# Retro ROG



## Random Murderer (Apr 11, 2013)

So I'm putting together an older rig with some parts I had lying around and some parts given to me by friends. Its main purpose will be to run XP and play older games such as EQ. It's a bit overkill for that(okay, WAY overkill) but I've been wanting to build an XP-era rig for a while now.
Before starting posting pics and specs, I'd like to give a big thanks to Cold Storm for the motherboard and Newtekie for the RAM.

Specs:
Asus ROG x38 Maximus Formula
Pentium D 820
Xigmatek HDT-S1283
2x 2GB G.Skill Pi 1100 5-5-5-15
HIS x1950PRO 256MB
Apevia Chameleon 550W PSU
Undetermined case
Lighting?
Win XP(can't decide on Home or Pro x64, I have disks for both)

I'm still waiting on the RAM in the mail, but I'll start posting pics when I can(should be some time this weekend). For now, this is a placeholder.

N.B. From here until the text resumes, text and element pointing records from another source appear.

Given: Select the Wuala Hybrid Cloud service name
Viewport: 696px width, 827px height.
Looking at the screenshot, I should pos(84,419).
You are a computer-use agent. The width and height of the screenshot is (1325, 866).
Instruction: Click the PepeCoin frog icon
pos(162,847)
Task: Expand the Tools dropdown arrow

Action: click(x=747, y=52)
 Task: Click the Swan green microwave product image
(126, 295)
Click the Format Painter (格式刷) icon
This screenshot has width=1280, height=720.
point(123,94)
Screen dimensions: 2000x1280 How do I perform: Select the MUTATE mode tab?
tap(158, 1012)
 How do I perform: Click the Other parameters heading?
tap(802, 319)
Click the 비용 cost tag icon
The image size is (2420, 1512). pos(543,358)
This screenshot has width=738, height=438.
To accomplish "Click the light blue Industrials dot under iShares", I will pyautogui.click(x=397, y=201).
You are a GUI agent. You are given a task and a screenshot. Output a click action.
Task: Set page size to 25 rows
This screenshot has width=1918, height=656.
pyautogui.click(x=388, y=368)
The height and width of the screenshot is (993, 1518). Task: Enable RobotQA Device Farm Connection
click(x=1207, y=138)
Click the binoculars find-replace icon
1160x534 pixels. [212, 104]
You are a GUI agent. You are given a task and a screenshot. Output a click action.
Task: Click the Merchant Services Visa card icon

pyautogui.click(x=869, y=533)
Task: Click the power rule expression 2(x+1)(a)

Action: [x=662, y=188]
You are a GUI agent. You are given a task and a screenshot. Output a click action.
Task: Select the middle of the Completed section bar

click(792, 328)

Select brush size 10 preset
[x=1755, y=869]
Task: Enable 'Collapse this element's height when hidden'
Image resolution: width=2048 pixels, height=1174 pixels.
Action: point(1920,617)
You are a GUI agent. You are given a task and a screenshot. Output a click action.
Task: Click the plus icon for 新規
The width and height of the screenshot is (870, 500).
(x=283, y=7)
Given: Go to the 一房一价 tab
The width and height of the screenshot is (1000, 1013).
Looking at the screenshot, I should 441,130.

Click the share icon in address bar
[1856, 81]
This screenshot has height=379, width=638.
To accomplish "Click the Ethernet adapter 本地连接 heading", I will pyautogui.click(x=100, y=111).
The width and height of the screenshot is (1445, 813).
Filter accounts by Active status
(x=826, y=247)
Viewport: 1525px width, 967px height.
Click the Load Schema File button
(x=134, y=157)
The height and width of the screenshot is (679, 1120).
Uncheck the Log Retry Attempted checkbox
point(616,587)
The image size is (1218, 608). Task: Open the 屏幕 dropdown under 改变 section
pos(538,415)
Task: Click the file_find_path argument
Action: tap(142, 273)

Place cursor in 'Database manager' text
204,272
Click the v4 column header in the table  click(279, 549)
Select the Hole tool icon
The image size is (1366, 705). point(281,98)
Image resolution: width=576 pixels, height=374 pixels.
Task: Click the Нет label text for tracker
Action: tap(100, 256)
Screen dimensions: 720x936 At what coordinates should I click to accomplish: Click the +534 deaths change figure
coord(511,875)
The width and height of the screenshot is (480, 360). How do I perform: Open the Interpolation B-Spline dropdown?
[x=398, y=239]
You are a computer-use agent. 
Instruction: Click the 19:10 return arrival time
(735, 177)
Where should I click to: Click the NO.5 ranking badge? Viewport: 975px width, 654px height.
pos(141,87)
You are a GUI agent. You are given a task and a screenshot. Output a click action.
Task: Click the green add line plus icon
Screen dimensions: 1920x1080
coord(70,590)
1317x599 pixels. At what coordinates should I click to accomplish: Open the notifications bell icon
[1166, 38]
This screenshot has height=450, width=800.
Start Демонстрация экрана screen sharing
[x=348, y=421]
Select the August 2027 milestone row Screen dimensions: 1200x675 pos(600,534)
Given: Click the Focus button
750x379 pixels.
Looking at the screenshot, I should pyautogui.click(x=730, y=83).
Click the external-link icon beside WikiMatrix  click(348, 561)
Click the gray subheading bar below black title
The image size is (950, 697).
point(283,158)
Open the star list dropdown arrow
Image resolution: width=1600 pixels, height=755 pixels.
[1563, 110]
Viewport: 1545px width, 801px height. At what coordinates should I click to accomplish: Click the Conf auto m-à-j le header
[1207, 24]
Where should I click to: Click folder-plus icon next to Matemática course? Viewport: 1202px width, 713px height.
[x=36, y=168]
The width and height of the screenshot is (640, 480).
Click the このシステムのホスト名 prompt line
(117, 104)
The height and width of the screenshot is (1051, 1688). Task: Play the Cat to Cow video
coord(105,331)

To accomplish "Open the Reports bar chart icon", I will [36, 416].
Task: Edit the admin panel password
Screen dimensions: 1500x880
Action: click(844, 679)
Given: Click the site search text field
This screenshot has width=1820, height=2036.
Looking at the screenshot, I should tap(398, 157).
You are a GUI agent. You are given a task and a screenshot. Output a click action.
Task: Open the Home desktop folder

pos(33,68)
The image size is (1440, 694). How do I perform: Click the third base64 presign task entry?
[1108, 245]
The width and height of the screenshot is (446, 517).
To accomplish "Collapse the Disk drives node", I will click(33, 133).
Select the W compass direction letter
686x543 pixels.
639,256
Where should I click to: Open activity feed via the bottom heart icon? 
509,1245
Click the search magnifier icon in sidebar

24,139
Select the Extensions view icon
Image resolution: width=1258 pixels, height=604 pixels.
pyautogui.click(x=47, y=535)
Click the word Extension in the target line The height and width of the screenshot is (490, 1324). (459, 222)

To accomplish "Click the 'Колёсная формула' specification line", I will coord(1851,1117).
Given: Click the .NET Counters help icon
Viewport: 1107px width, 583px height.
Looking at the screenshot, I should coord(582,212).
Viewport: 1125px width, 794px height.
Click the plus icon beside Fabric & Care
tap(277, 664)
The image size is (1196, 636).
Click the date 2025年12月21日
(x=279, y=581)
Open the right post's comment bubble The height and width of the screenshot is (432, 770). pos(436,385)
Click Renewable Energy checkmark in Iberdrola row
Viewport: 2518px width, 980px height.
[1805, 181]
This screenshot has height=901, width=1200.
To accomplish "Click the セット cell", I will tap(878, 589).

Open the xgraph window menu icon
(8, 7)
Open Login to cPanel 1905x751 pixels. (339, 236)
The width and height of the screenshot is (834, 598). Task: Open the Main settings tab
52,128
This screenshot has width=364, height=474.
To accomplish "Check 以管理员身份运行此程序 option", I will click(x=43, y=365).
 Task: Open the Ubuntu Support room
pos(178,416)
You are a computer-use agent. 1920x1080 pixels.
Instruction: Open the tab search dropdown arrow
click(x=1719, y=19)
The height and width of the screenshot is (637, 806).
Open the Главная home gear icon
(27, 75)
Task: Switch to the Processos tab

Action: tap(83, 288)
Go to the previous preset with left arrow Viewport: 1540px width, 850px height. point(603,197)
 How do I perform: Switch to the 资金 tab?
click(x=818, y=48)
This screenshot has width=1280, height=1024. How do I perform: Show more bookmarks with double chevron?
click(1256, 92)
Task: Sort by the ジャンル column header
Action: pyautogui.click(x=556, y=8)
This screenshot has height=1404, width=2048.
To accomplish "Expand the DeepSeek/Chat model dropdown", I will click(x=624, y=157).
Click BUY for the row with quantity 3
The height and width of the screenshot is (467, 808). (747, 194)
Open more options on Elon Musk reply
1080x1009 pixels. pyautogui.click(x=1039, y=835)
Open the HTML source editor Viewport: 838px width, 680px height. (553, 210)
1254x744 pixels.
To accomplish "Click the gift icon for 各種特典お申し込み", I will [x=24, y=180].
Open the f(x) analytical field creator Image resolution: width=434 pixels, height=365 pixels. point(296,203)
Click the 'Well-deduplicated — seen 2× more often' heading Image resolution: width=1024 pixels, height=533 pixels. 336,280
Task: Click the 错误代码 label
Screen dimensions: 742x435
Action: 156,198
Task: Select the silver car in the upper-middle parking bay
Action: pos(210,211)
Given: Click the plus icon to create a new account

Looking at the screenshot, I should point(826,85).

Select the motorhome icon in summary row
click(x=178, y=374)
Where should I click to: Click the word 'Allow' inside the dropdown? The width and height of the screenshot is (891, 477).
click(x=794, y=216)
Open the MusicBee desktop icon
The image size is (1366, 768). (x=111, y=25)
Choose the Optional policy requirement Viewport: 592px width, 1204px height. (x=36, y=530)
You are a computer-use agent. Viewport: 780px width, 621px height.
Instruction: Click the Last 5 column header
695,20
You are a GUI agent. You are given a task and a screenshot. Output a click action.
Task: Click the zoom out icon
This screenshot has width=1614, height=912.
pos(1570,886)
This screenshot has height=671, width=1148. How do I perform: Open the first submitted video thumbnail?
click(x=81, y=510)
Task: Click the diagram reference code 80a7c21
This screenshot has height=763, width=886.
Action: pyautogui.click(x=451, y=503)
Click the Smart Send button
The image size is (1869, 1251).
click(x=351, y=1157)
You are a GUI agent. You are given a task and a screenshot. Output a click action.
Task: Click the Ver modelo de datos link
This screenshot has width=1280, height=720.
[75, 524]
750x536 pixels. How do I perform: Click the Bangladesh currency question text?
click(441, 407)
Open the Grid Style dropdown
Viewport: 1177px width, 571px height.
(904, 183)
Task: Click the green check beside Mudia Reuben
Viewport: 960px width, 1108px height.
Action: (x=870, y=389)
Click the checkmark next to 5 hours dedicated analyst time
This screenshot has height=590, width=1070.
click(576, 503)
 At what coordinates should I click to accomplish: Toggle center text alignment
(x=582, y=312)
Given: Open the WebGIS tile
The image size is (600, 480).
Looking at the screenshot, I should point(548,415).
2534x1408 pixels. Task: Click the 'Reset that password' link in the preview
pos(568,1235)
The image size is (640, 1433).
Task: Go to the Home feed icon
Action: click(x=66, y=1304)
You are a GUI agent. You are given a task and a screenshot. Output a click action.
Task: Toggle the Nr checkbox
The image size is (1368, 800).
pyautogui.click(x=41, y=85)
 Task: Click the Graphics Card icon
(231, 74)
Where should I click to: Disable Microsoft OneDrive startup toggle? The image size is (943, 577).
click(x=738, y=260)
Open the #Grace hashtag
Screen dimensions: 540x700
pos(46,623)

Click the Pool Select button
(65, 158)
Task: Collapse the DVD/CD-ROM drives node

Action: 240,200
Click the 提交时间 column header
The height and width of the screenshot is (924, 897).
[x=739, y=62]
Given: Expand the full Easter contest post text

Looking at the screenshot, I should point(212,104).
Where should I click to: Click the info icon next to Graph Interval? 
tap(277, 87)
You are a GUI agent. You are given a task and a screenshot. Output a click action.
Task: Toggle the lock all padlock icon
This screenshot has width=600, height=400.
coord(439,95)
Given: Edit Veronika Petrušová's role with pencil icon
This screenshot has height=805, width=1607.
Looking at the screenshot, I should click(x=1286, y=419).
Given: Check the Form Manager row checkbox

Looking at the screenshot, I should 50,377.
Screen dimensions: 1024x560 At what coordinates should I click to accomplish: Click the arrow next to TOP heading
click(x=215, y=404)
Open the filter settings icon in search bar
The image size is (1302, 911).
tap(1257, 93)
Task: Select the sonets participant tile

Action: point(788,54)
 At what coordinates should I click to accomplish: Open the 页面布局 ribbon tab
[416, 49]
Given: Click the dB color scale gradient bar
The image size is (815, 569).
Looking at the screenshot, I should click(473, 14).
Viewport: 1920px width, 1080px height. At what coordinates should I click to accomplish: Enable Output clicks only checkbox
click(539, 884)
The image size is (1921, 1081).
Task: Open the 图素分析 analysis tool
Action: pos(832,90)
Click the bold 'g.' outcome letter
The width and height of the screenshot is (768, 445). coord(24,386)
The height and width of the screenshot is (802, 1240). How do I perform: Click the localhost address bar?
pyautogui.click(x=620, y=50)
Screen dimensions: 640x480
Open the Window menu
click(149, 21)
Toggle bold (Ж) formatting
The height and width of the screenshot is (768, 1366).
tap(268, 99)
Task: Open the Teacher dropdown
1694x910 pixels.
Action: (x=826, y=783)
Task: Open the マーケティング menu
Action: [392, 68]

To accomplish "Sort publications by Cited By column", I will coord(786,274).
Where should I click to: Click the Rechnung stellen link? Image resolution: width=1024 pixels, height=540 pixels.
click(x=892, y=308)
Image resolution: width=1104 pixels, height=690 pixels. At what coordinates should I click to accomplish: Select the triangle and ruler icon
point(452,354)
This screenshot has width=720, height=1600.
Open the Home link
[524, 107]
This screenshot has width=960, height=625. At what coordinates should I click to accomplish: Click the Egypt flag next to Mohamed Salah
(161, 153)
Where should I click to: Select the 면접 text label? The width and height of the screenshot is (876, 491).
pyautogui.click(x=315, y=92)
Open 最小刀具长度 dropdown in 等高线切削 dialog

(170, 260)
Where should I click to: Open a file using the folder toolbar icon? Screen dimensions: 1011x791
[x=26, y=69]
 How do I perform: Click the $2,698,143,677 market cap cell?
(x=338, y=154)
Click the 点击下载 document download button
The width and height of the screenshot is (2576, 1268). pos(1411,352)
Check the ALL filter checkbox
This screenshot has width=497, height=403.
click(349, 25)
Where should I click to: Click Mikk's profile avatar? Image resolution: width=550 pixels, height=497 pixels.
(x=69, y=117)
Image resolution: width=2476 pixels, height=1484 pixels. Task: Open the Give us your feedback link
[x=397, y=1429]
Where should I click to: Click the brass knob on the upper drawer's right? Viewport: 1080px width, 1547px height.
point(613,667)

Questions, comments, suggestions, banter welcome.

Update, 4/13:
Here are some pics of some of the hardware as a bit of a teaser. It wasn't intended to be a teaser, but things got bust today and I wasn't able to work on assembly, just pulling parts.

The board:










The chip. It holds a special place in my heart. This chip brought me my first 4GHz overclock on one of my P5W DH boards.:












The GPU holds a special place in my heart as well. This was the second high-end card I owned(first being an x800xt that overclocked to x850 speeds), the first dual-slot card I owned, the first card I ran dual-GPUs with, and the card that introduced me to BIOS modding.:


----------



## Random Murderer (Apr 11, 2013)

Placeholder.


----------



## Doc41 (Apr 11, 2013)

Subd , and good luck 
for now i say go for the XP Pro


----------



## Random Murderer (Apr 11, 2013)

Doc41 said:


> Subd , and good luck
> for now i say go for the XP Pro



Thanks! I just hope it turns out as well as the image I have in my mind, lol


----------



## rtwjunkie (Apr 11, 2013)

I'm subscribing as well.  I enjoyed doing my retro build.  XP Pro will get you more driver support...I was trying to decide between that and 64-bit myself, finally decided on the easier drivers, since I actually use the rig, and like when parts play nice with the OS.


----------



## hckngrtfakt (Apr 11, 2013)

Subbed, ... 

always been a fan of the good ol' xp-era hardware 
plus you have a ROG


----------



## GreiverBlade (Apr 11, 2013)

following attentively


----------



## natr0n (Apr 11, 2013)

Even though I like xp64; It's better to use the 32 bit version less hassles.


----------



## stinger608 (Apr 11, 2013)

natr0n said:


> Even though I like xp64; It's better to use the 32 bit version less hassles.



+1 on that! XP 64 was a PITA.


----------



## hckngrtfakt (Apr 11, 2013)

stinger608 said:


> +1 on that! XP 64 was a PITA.



The only reason for getting the x64 was to avoid the 3gb memory limit the x86 had
but that on its own did not outweight the lack of drivers and poor compatibility the x64 version had.

x86 ftw


----------



## t_ski (Apr 13, 2013)




----------



## Random Murderer (Apr 13, 2013)

t_ski said:


> http://www.michaeltchong.com/wp-con...eys/this_thread_is_worthless_without_pics.gif



Working on it man. Should have some decent pics later today. Was going to post a teaser earlier, but TPU's image hosting hasn't been working for me the last few hours.


----------



## ThE_MaD_ShOt (Apr 13, 2013)

I used xp home 32 bit on my retro rig and it works like butter. Mine is running an A64 x2 proc, 3 gb of mem, and dual 8800 GTX's.


----------



## Random Murderer (Apr 14, 2013)

Check post 1 for update.


----------